CREATE INDEX idx_status_created ON orders (status, createdAt)

Range queries


-- Index on a numeric/date field, then use range predicates
CREATE INDEX idx_fare ON orders (fare.total)
SELECT * FROM orders WHERE fare.total > 1000 ORDER BY fare.total LIMIT 100

Schema evolution

DocumentForge is schemaless. You can add new fields to documents at any time without migrating existing data. Old documents simply do not have the new field.

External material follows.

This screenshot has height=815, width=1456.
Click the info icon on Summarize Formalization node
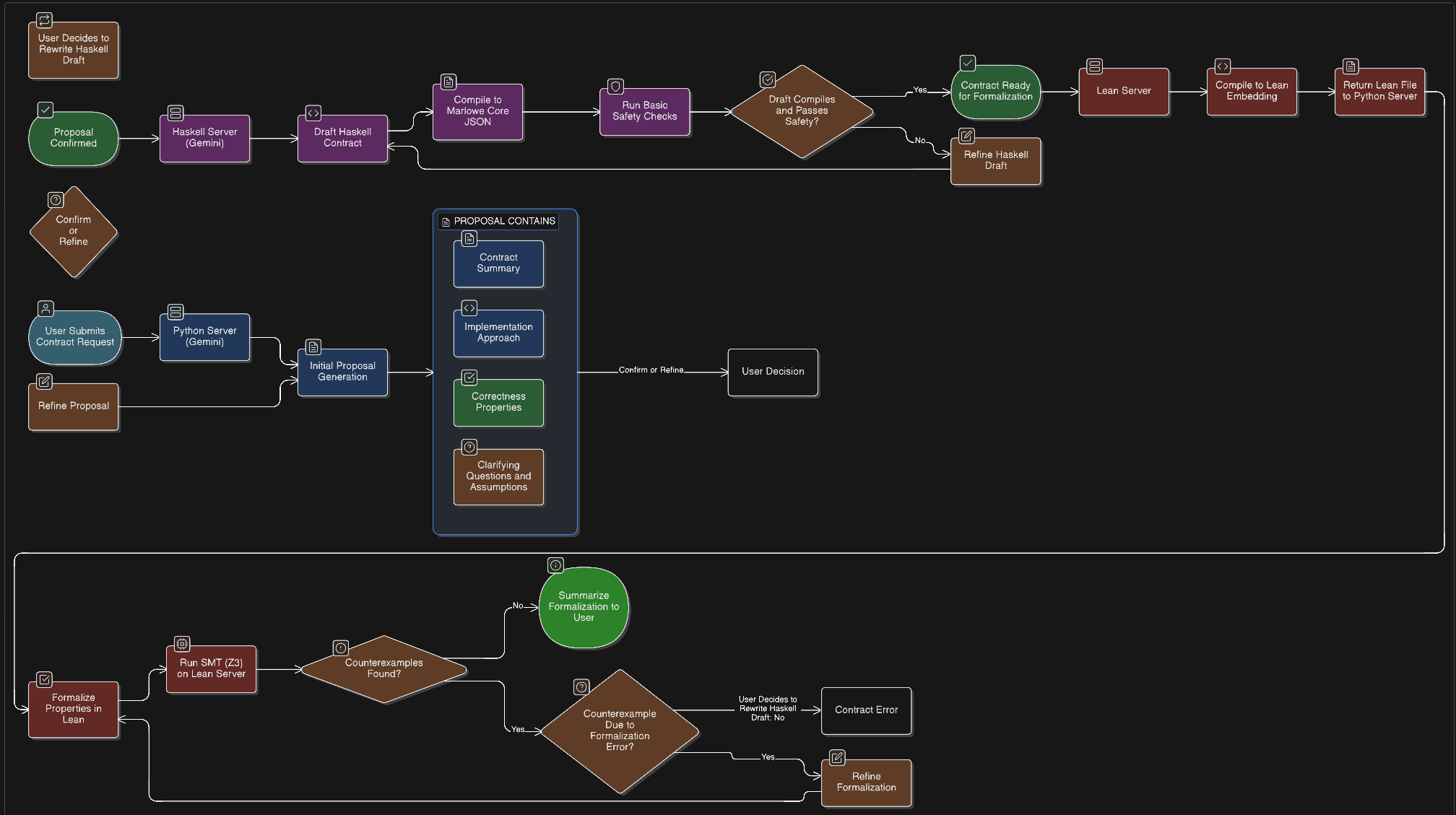(x=555, y=565)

When you query a field that some documents do not have, they evaluate as null. This is usually what you want:


-- Find documents that DO have the new field
SELECT * FROM orders WHERE loyaltyTier IS NOT NULL
 
-- Find orders from before the loyaltyTier field existed
SELECT * FROM orders WHERE loyaltyTier IS NULL

Best practice: when adding a new field, either default it to a sensible value in your application code, or make your queries tolerate its absence. Avoid “migrations” that rewrite every document — it is rarely necessary.

History as a feature

The embed-the-snapshot pattern gives you something surprisingly valuable: a historical record. An order booked in 2023 remembers the 2023 fare, the 2023 cabin class, the 2023 passenger name — even if the airline re-fared the flight or the passenger changed their email.

Do not fight this — embrace it. Call the embedded bit bookedFlights or snapshotAtBooking to make the intent explicit.

When you need current information, query the referenced collection. When you need history, read the embedded snapshot. Both are right.